◆ Aim of the exercise: Copy each of the following records verbatim, reproducing every line without alteration.

┄┄┄┄┄┄

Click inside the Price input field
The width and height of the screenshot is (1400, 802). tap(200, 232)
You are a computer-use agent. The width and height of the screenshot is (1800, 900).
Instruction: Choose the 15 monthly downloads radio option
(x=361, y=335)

┄┄┄┄┄┄

◆ Exercise solution:
Click inside the Price input field
The width and height of the screenshot is (1400, 802). tap(200, 232)
You are a computer-use agent. The width and height of the screenshot is (1800, 900).
Instruction: Choose the 15 monthly downloads radio option
(x=361, y=335)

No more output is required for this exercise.